Before the committee meeting, a spokesman for Protect Volunteer Park, Jonathan Mark, who lives next to the park, said he felt like the decision was “a done deal … at this point, we’re kind of just bashing our heads against the wall.” Mark said the money spent on the SAAM renovation and expansion should be devoted to underfunded community centers in other neighborhoods or spent on homelessness.
The nitty-gritty details: The construction budget is $54 million. Seattle Art Museum is on the hook for $33 million (and getting $6 million in federal, historical-building tax credits), with the city investing $21 million.

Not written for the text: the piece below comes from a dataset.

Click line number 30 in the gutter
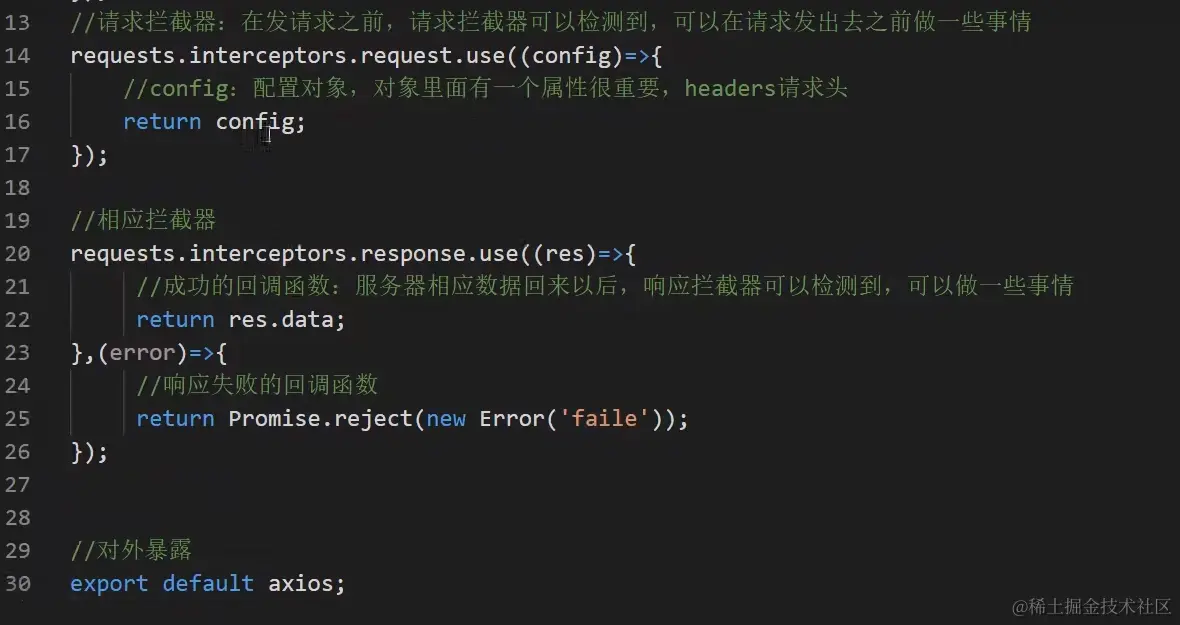 coord(18,583)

After the public-comment period — during which Mark called the deal financially “onerous” for taxpayers — Councilmember M. Lorena González grilled SAM director Rorschach about bathroom accessibility, and signage to make sure people knew they could pay as little as a penny to get into the museum, and asked why “subsection C of section one to exhibit B” didn’t include the same language of a different section.
Even the dozen decision-makers on the committee seemed amused by the banality of the situation. At one point, Councilmember Juarez looked around the room and said: “I think the public watches this and doesn’t know how much work goes into how this sausage gets made.”

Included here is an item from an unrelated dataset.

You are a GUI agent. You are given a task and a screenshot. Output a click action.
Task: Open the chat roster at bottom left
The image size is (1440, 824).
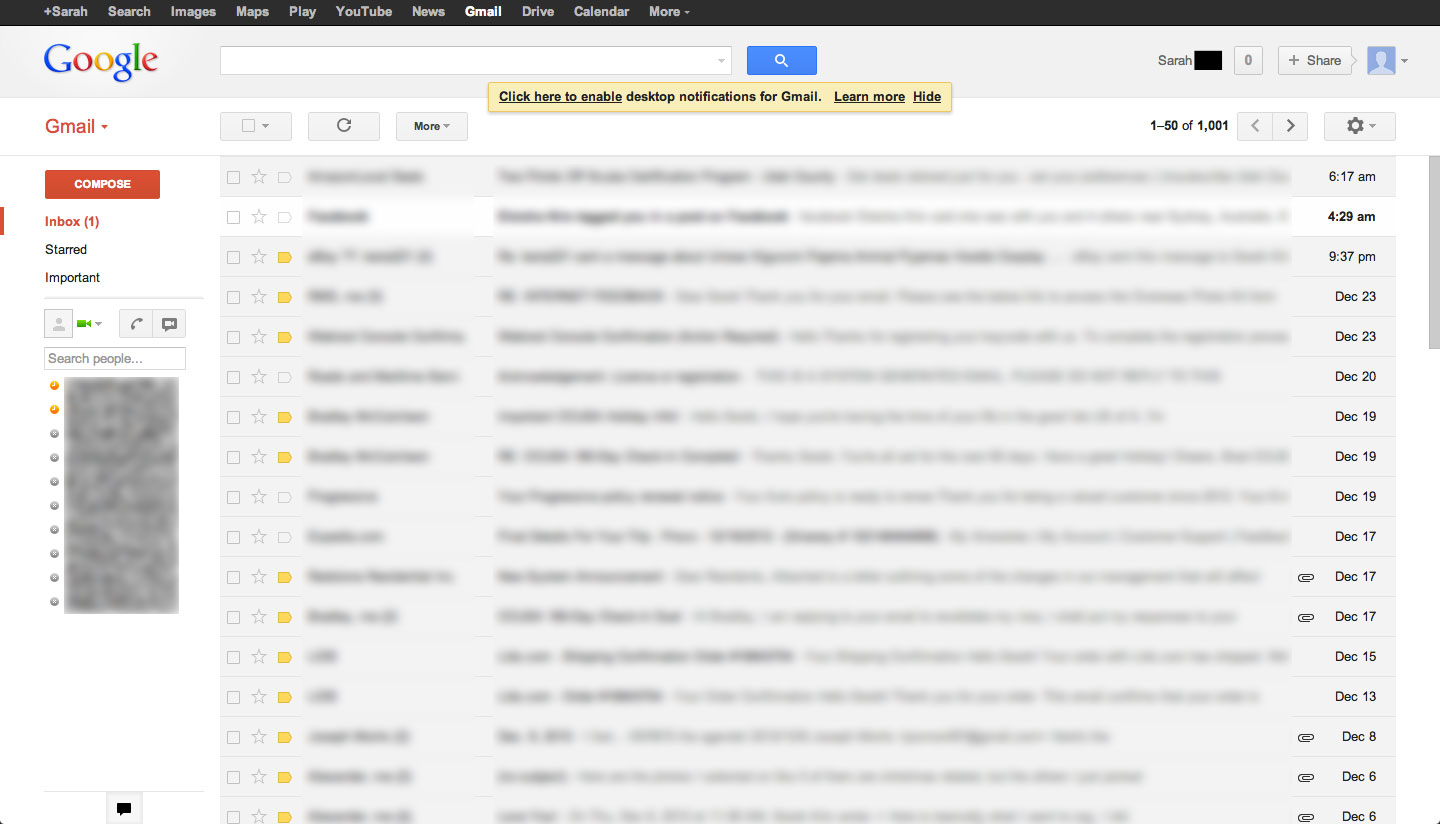click(124, 807)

Finally, the committee agreed to send the zoning-change (the SAAM building is on Capitol Hill, an area zoned for single-family housing but it was built before that zoning, and grandfathered in so needs an exemption to renovate and expand) and lease proposals (for 55 years) to the full council for a vote. Nobody, including Protect Volunteer Park, expects the council to reject the SAAM expansion.
If the council approves the expansion, construction is expected to begin in February. So if you see — and hear — bulldozers in Volunteer Park this spring, you now know how that municipal sausage got made.